Scientific American spoke with Galvão about the situation.
[An edited transcript of the interview follows.]
What happened in your meeting with Pontes?
Well, that was a good surprise for me. I was afraid I would be pressed to resign. Pontes never did that. He said, “The problem we have with the president has reached a point where you cannot work any further for the government.” However, he was very professional. Over almost an hour, we discussed in detail everything that should be done to provide enough financial resources for INPE to keep carrying out its activities and make the commitment not to curb any of our data, not to try to put any pressure on our public release of data.
Are you in the service of a non-Brazilian NGO?
No, definitely not. That is madness.
Was the data that INPE disclosed on deforestation incorrect?
What INPE does on our site [is] provide alerts every day about deforestation in the Amazon. We attach to each alert an area so that IBAMA (the Brazilian Institute of Environment and Renewable Natural Resources)—which is the [government] organ that is responsible for inspection—can prioritize the areas that are the most important. But we never use only that data to compute the deforested area. To measure the actual area of deforestation, we need images from radar satellites, in addition to optical satellites. One Brazilian newspaper accessed the data that is freely available every day on our page, and the president reacted immediately.
What happened next?
When the president reacted to all the news, he was in an interview with the international press. And he was very rude to us. He said that the data was a lie. He said that I was working for an international organization. He was accusing me of betraying my country. It’s a very serious charge. This was very, very childish, for our president to say that.
In what ways is Amazon deforestation a concern?
Our present government says it is only a concern of Brazil, and that’s not true. The entire climate condition in Brazil and all the way down to Argentina depends on the Amazon forest. Besides that, biodiversity in the Amazon is a very important issue, in that sometimes the government does not take into account that we have not even explored half of what’s available in the Amazon. This is very important for scientific research but also in how to make an exploration of the Amazon that does not affect the biodiversity in the forest. It’s a very important issue for Brazil and the world.
Can you comment about President Bolsonaro’s stated goal of opening the Amazon to mining and farming?
Naturally, we have to explore the Amazon—but very carefully. The way he’s proposing that is very, very naive. The government has never shown its detailed plan regarding how to do that. All that is doing is [giving] a green light for people who want to enter there and explore the Amazon first, without any benefit for the Brazilian society.

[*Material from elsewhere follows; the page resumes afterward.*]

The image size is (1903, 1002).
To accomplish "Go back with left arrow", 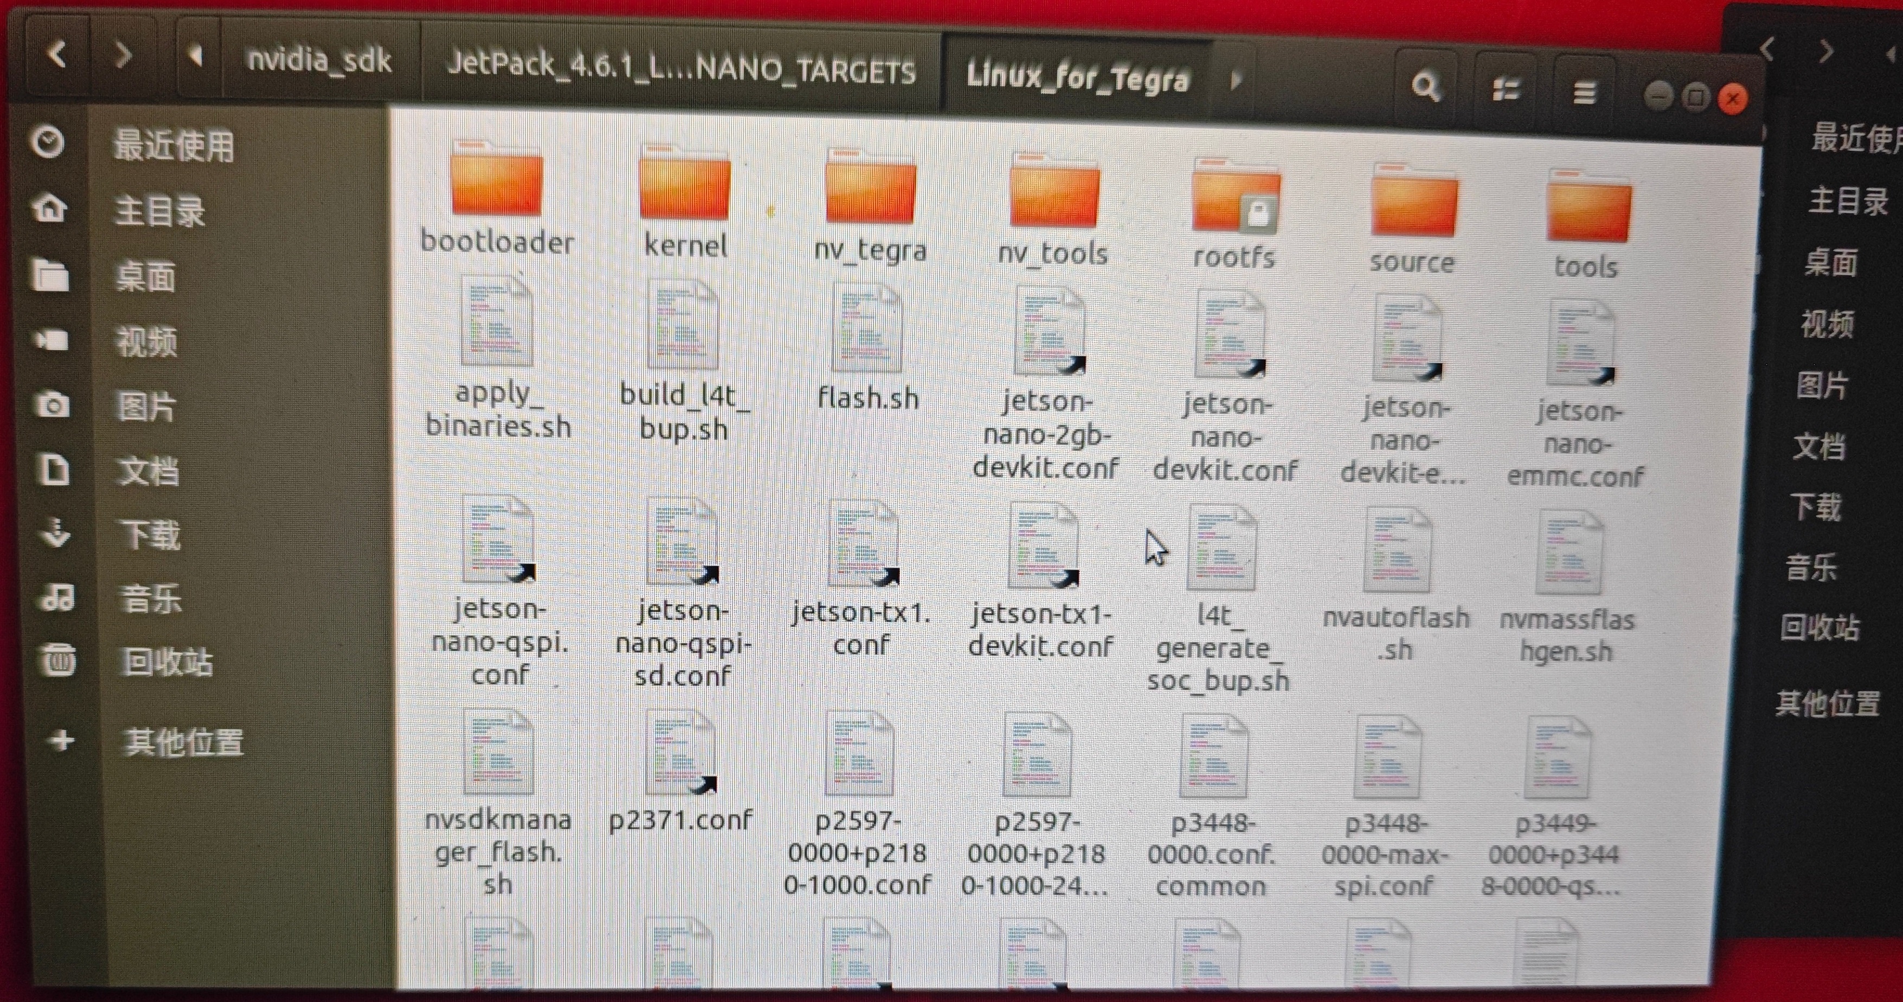I will (57, 54).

What role should the president have in questioning or otherwise commenting on data released by scientific bodies such as INPE?

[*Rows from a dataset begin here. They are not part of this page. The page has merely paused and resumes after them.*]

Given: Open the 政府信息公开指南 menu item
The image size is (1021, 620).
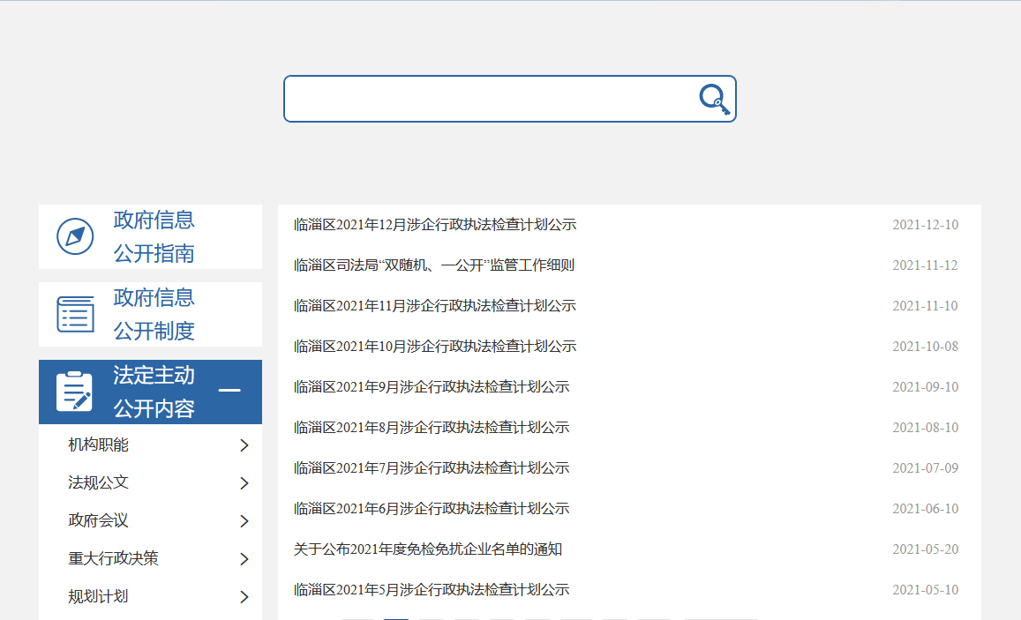Looking at the screenshot, I should click(154, 236).
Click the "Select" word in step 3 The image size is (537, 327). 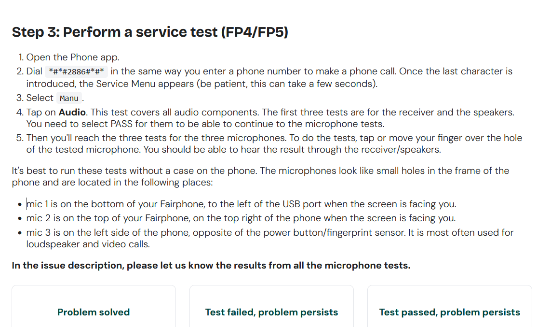pyautogui.click(x=40, y=98)
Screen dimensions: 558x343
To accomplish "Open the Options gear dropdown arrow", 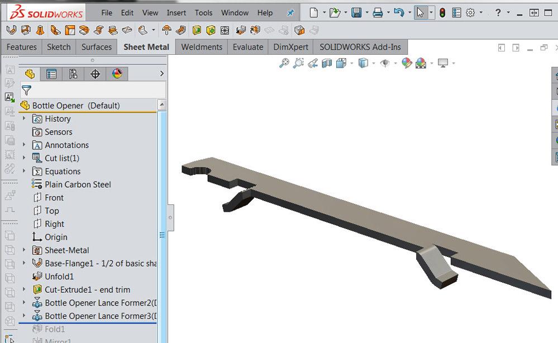I will click(x=481, y=13).
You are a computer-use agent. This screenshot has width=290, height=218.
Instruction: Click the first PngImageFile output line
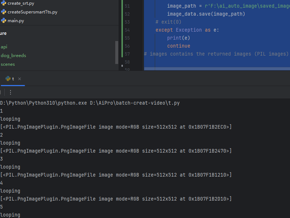pos(116,127)
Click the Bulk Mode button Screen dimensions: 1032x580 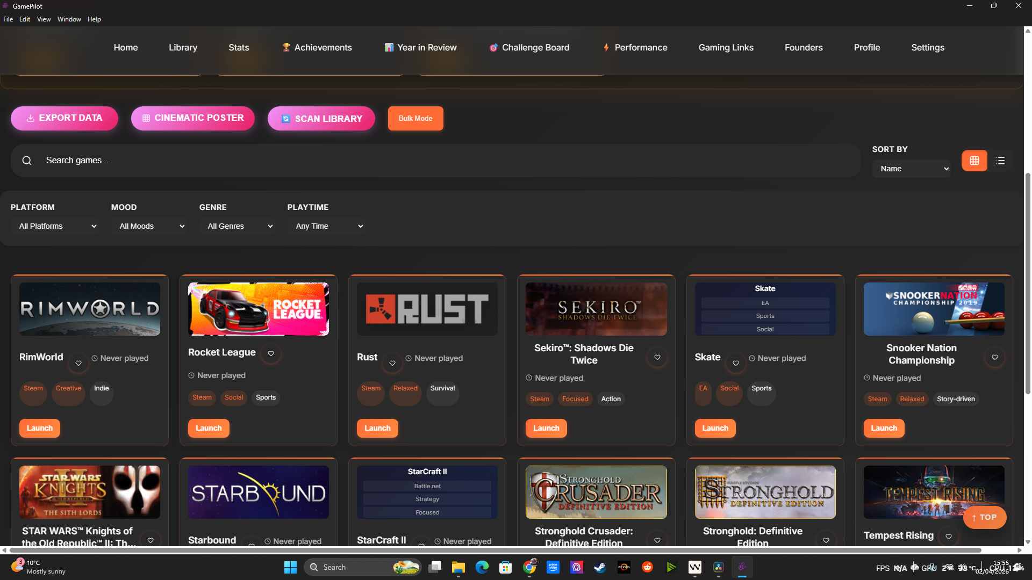(415, 118)
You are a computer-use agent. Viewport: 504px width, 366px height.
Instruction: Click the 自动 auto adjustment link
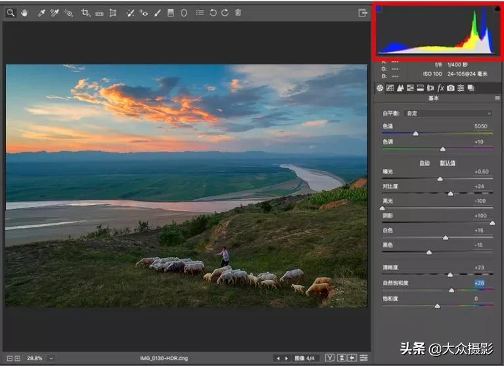tap(424, 163)
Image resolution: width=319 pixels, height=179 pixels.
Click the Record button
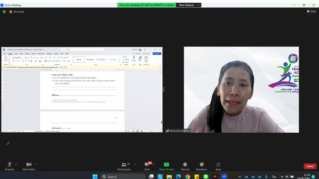point(185,165)
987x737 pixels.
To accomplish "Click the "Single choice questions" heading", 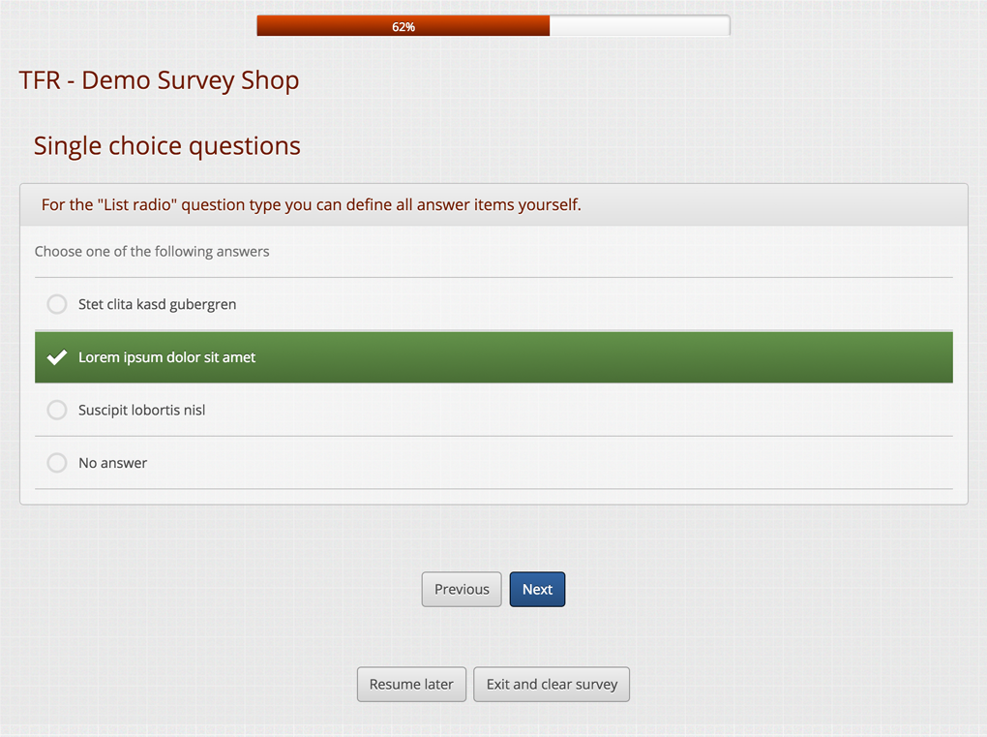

He should never question that. That’s the first time we had that, in Brazil, from the president. Now, unfortunately, the president is trying to assail our walls of scientific knowledge.
What are the ramifications of populist administrations questioning science?
Usually, when public officials like [U.S. President Donald] Trump and Bolsonaro make those comments, they obviously aren’t aimed at the educated population. They aim at people who either are not properly educated or who have a second objective in exploring those ideas. From a scientific point of view, they’re simply mistaken.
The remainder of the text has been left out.